The following email contains content of a graphic and explicit nature.
Clay,
He told me I just had a cyst on that side. He determined this by placing his thumb and forefinger on the spot where I felt the lump, and then he started squeezing as hard as he could. I swear something popped.
Anyhow, after I regained consciousness from the medireview ball torture he said I'd probably be OK if the exam didn't kill me. Not surprisingly, the lump felt a little smaller.
This is why I was not too happy when my Doctor in Blacksburg made me get this examined a second time about 7 years later.
(the following is edited and taken from the original email to clay, in regards to his ACID REFLUX BURP test)
That sort of reminds me of the time I had radiology done so I could pass the physical to get into the Peace Corps. Only mine was enjoyable... well, 'enjoyable' in the 'thoroughly unenjoyable' sense of the word. See, I had a warm viscous jelly, Smuckers if my memory serves me correctly, rubbed all over my...ahem... scrotum sack. Then the nurse, a shorter fatter woman molested me with a rubber mallet that sent out shock waves, most likely leaving me sterile. I'm not about to go back to get that tested. Unless they pay you 70... That's 210 per da... never mind. Jeesh, Rob had a hot blonde for his examination.
I was shocked when I found out that men could get ultrasounds. It's definitely a boy.
The upside of the test is that I'm not dying of testicular cancer. The downside was that they found a benign cyst. But wait, that wasn't on the side that actually hurts! WTF? After the nurse was done, she called in the "Doctor", he went to school for 8 years and then went longer to specialize so he can fondle young adults. After scrubing his meaty paws in lye soap and steaming water that would burn the toughest firefighter, he approached the uncomfortable slab on top of which I was laying. Jeesh you people are sick if you're buying all this pulp fiction!

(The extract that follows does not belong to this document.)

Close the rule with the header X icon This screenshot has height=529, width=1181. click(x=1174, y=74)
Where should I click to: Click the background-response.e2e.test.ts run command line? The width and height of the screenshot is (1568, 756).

What of the pain then doc??? "Oh that's what they call a hydro-cael (Pronounced seal). That's latin for: spanks monkey too much."
He asked me to look at the screen and I spun around... oh did that mess up your ultrasound angle....
Anyhow I didn't need surgery unless the pain becomes unbearable. Somehow I don't think it will ever get painful enough for me to decide I need people sticking sharp scalpels down there.